*** SOURCE DOCUMENT ***
The problem is that most academics are kind of trained to resist interdisciplinarity.
Sunday, September 23rd, 2007This past week for my collaborative learning course, we read three articles on activity theory, a theoretical perspective concerned with how actors work towards goals/objects from particular motives/passions, using certain tools to do so–based on the little triangular diagram that seems much beloved of activity theory, I would include “rules” within “tools,” which is of course very ethnomethodological of me.
That is to say, ethnomethodologists often argue that rules are never sufficient to account for people’s actions, no matter how frequently people claim that they did things “because of” rules. Rules are simply resources, another possible tool in the toolkit when people are accounting for action–and in fact, one often sees cases in which people justify a seeming violation of a rule by demonstrating how it was in fact following the “spirit” of the rule or something similar. I like to think of roles in a similar way, actually, although I would freely admit that some roles are harder to get out of or into than others, and of course accounts can fail in the sense that other participants do not accept them. But anyway. Activity theory.
One of the articles, Wolff-Michael Roth’s* “Activity Theory and Education: An Introduction” (2004), discusses the early absence of activity theory from the discipline of education (the course I’m taking is in educational psychology, if you’ll recall). He attributes its rise in visibility in part to articles published in English by Engestrom and notes that you can trace this ascent by looking at the increasing attendance at activity theory-related sessions as the American Educational Research Association national meetings.
As pretty much all academics know, there are trends within academia. Certain topics or theoretical perspectives get hot and everyone wants to get in on the action. Sometimes these trends are Madonna; sometimes they are Britney Spears. In the case of activity theory, the main barrier to its having been promoted earlier seems to have been a lack of English publications; this is certainly a problem for non-English-speaking researchers in engaging in dialogue with a larger audience, but one that I think is often not considered much. I’m guilty myself of crossing off potential references without a second thought if they’re not in English–I’m a graduate student; I have papers to write and articles to submit and classes to teach; I just don’t have time to learn German. This is, however, a good example of how what we know, or think is important, is often shaped by forces that are mostly invisible to us. Even if we know they’re there, we mostly don’t think about them.
*** End of SOURCE DOCUMENT ***
TASK REQUIREMENTS:
- 1) Retype the activity theory post word for word, everything from "Sunday, September 23rd, 2007This" down to "ethnomethodological of me.".
- 2) Continue the activity theory post from its final sentence.
*** GIVEN DATA ***
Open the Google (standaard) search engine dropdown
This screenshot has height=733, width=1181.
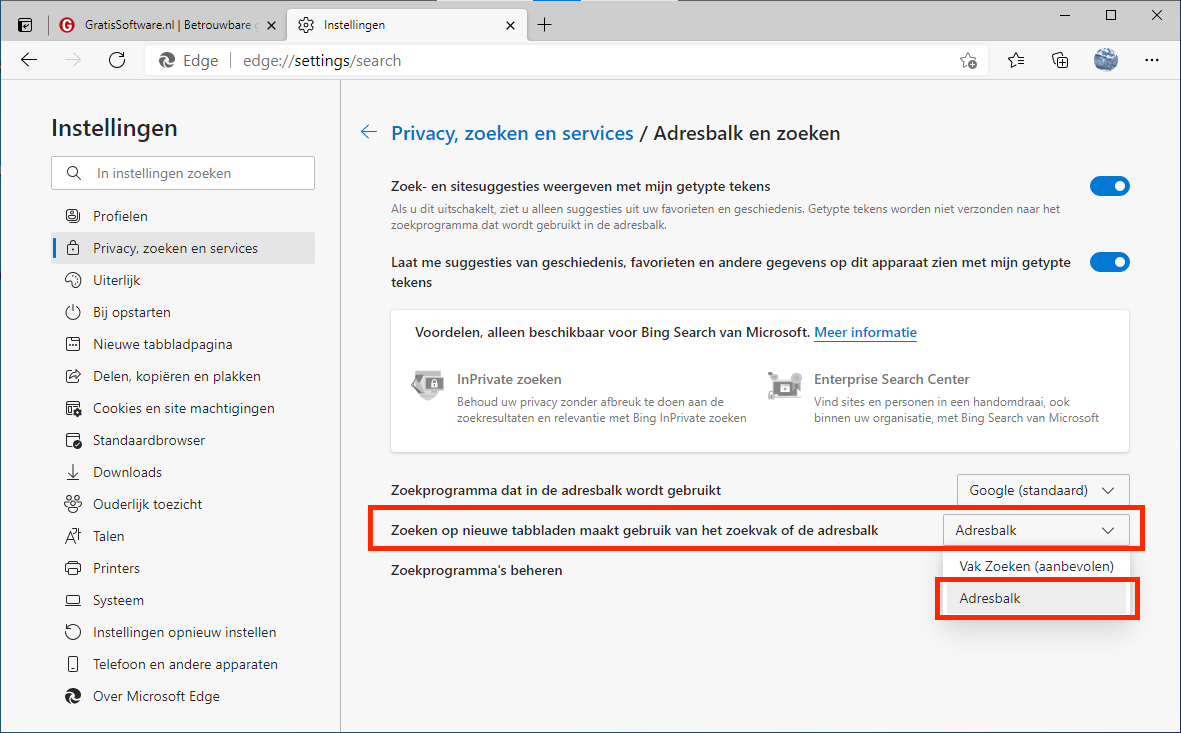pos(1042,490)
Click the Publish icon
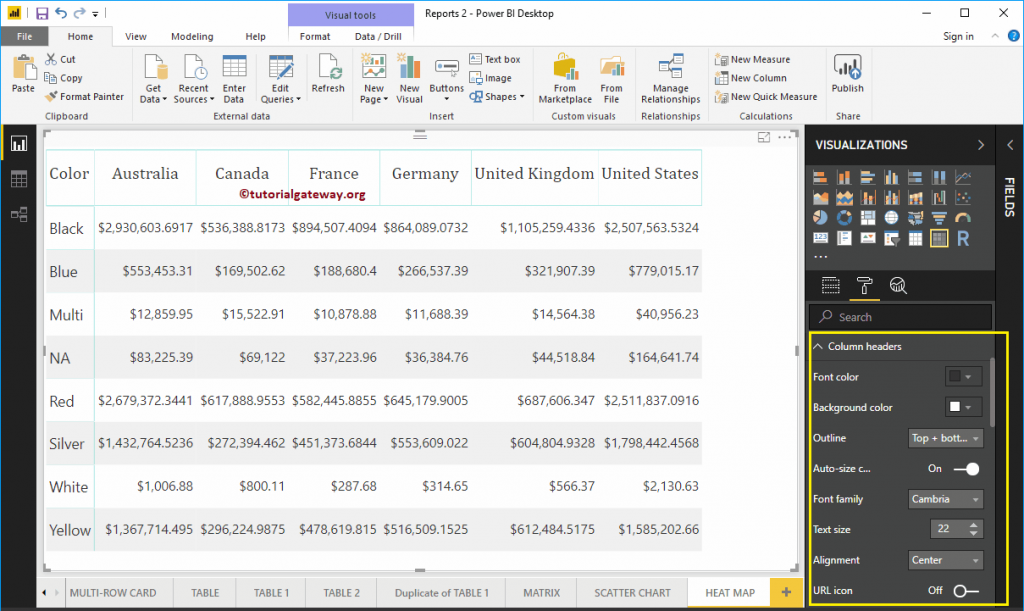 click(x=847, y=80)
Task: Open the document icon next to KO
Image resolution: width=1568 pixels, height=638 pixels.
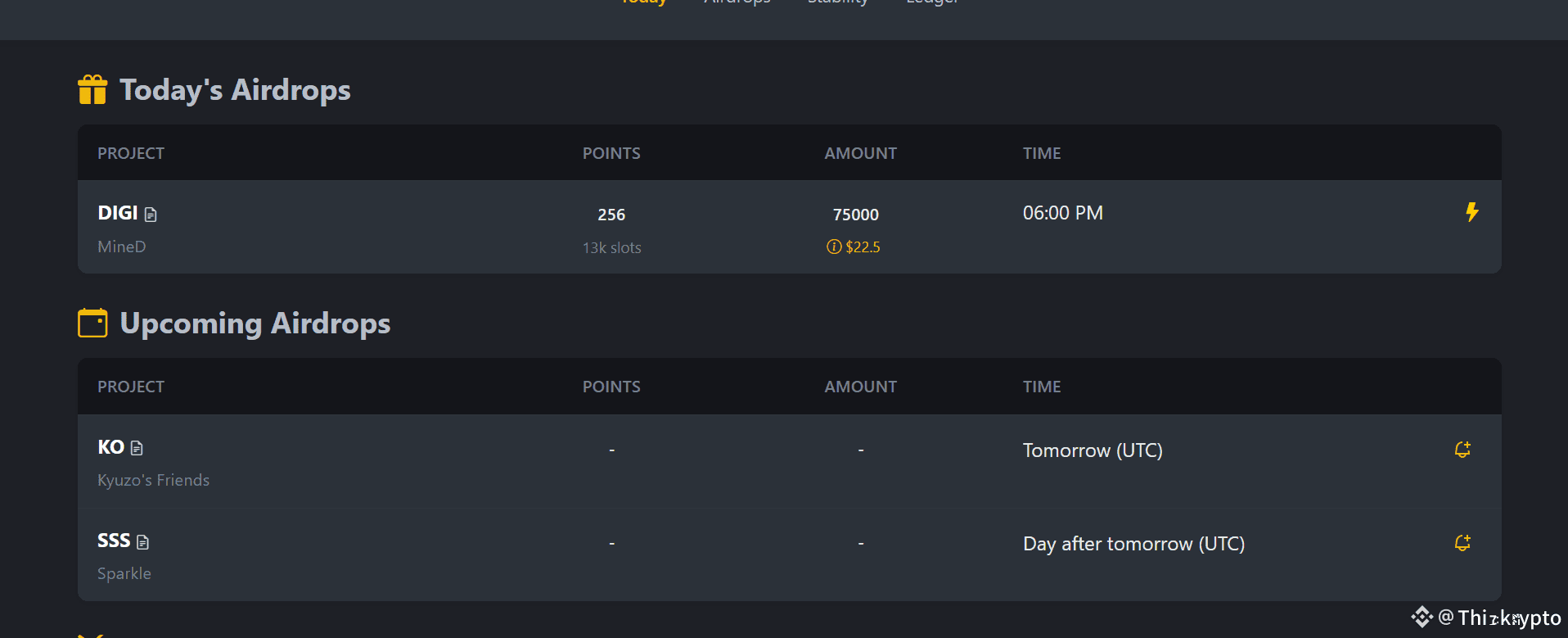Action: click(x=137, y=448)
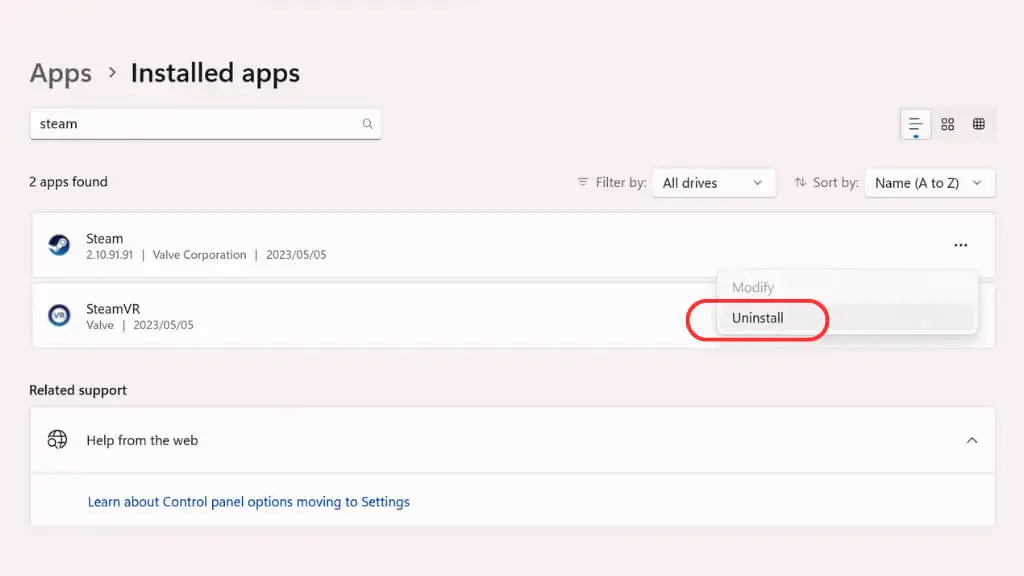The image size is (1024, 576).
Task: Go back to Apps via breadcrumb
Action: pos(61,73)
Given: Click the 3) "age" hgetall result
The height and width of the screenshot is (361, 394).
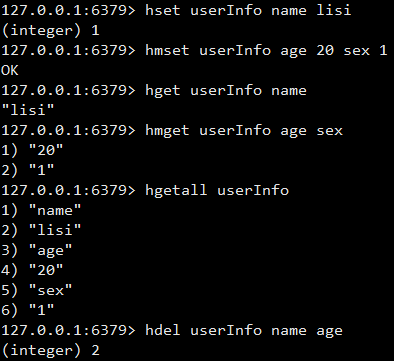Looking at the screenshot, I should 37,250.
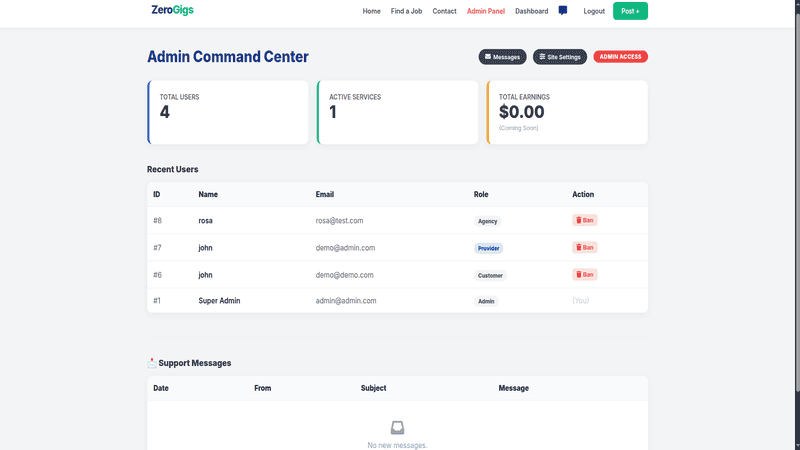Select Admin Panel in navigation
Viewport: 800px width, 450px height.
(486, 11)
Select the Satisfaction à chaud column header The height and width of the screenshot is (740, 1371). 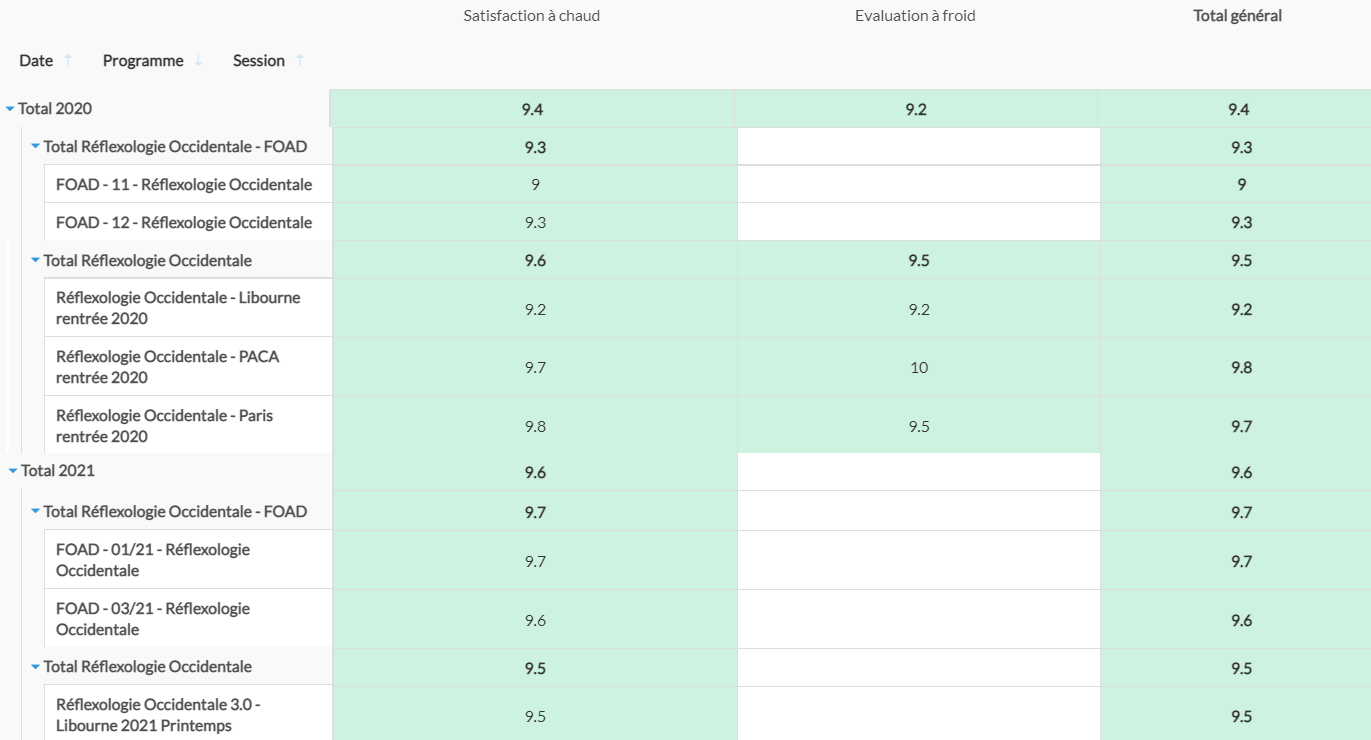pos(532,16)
*** End of GIVEN DATA ***
*** GIVEN DATA ***
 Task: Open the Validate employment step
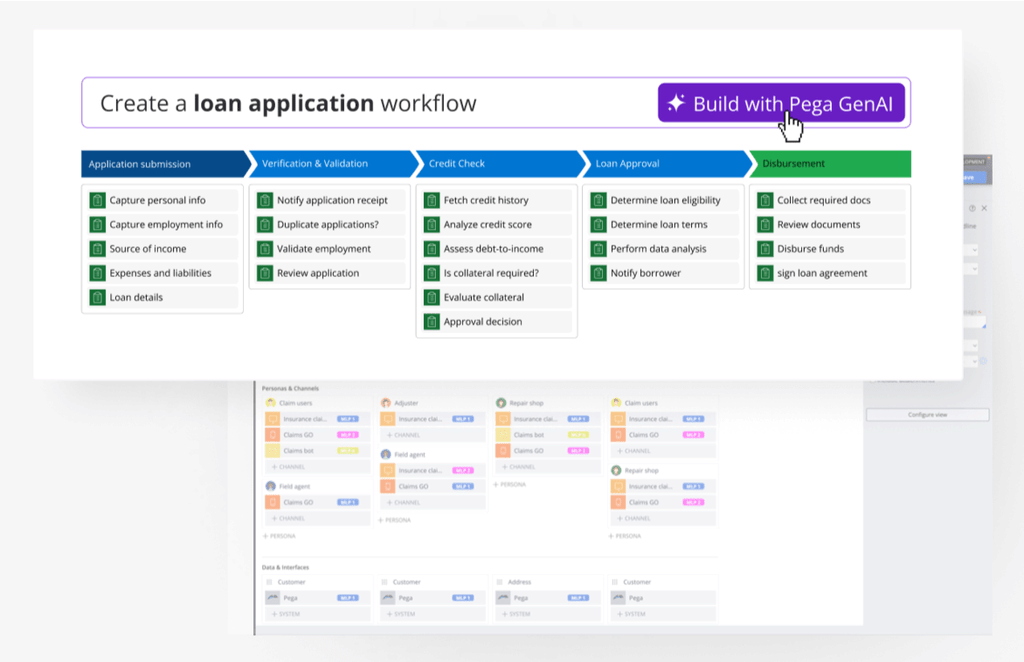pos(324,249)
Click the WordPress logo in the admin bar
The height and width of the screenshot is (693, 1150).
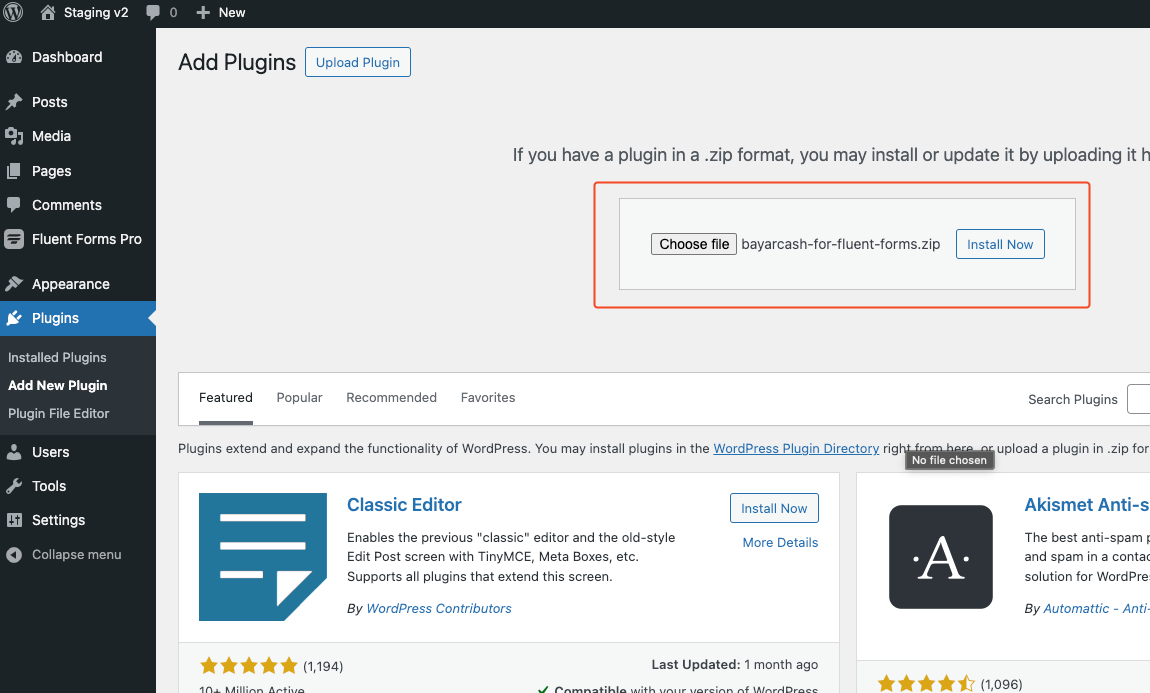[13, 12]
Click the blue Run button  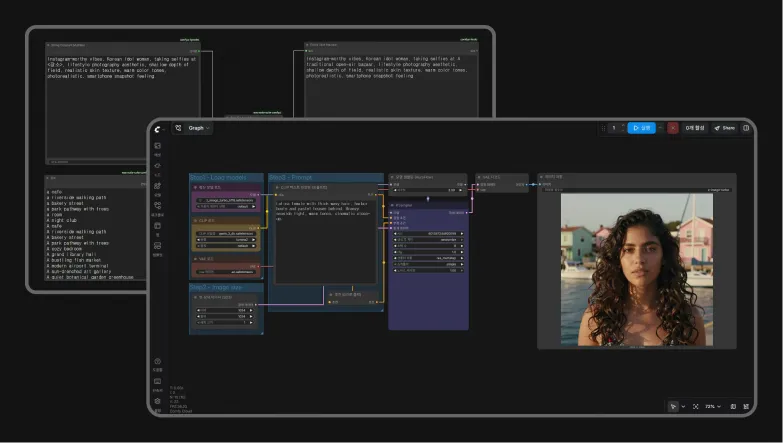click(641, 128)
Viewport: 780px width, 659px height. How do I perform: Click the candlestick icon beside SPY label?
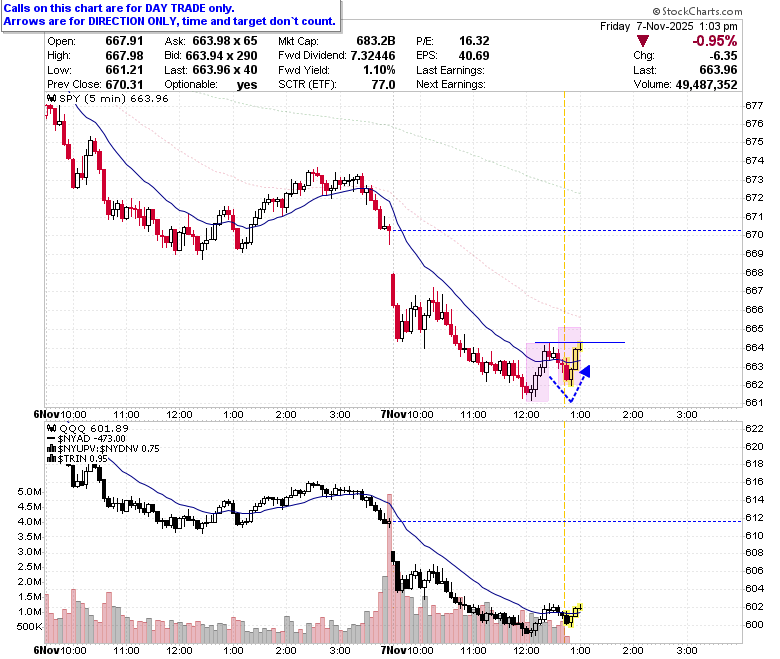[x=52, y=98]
*** End of GIVEN DATA ***
ACTIVITY ANSWERS:
- 1)
Sunday, September 23rd, 2007This past week for my collaborative learning course, we read three articles on activity theory, a theoretical perspective concerned with how actors work towards goals/objects from particular motives/passions, using certain tools to do so–based on the little triangular diagram that seems much beloved of activity theory, I would include “rules” within “tools,” which is of course very ethnomethodological of me.

- 2)
Language barriers are an obvious example, but in fact academics’ perspectives are typically a lot narrower than that. We get trained in certain disciplines, with bodies of literature behind them–some of them are older and more entrenched than others, but graduate education is pretty focused anyway. Interdisciplinary research seems to be getting more and more buzz, and it seems obvious that it’s a good approach when you have a particular topic established. I remember a couple of years ago talking to a guy at a party who was interested in autism diagnoses. He wasn’t a sociologist, and had no idea about the work within conversation analysis (narrower and narrower) that had been done on the topic. He was really interested in it when I told him about it. I suspect he probably never read it, or maybe read it and got frustrated and decided to stick with more sensible perspectives.
By which I mean, more sensible to him. Academic training is all about learning a paradigm and working in it. Interdisciplinary research and perspectives seem like a great idea, kind of like ending world hunger, but then they turn out to be really complicated and confusing and people keep referencing pet theorists and very few people actually want to quit being a sociologist or a psychologist or whatever, and there’s a tendency, I think, to get frustrated with people for not having had the same training as you. It’s probably worse when you’re all sort of in the same division, like social science–physicists are clearly alien; you don’t expect them to know anything about Marx. But when people know about Marx, and then turn out not to know what YOU know about Marx, it’s confusing–especially when you start out thinking you know the same things, because duh, why wouldn’t you?**
For example, one of the other articles, a piece on online community, includes a bit on sociability:
The important design point here is that designers shift their focus from simply supporting usability to supporting what Preece (2000) described as ’sociability.’ Barab, MaKinster, Moore, Cunningham, and The ILF Design Team (2001) described sociability as ‘those social policies and technical structures that support the community’s shared purpose and social interactions among group members’ (p. 83)” (Barab et al. 2004)
I realize that what is being termed “sociability” here actually diverges rather sharply from Simmel’s definition of sociability as non-instrumental, but it comes as quite a shock, to a sociologist, to see the word “sociability” and not even a breath of him. This may just be an exaggeration of a problem common to a lot of social scientific terms, which is that we tend to use words like “self” and “motive” that already have vernacular connotations that may not actually mean what we want them to mean.***
I don’t mean, actually, to be negative about interdisciplinary research–I think it’s a good idea, just like a bunch of other people do. I do think that when attempting it, participants needs to really think about their own differences in perspective, and try not to ever assume that two people using the same word mean the same thing. There are language barriers amongst English speakers.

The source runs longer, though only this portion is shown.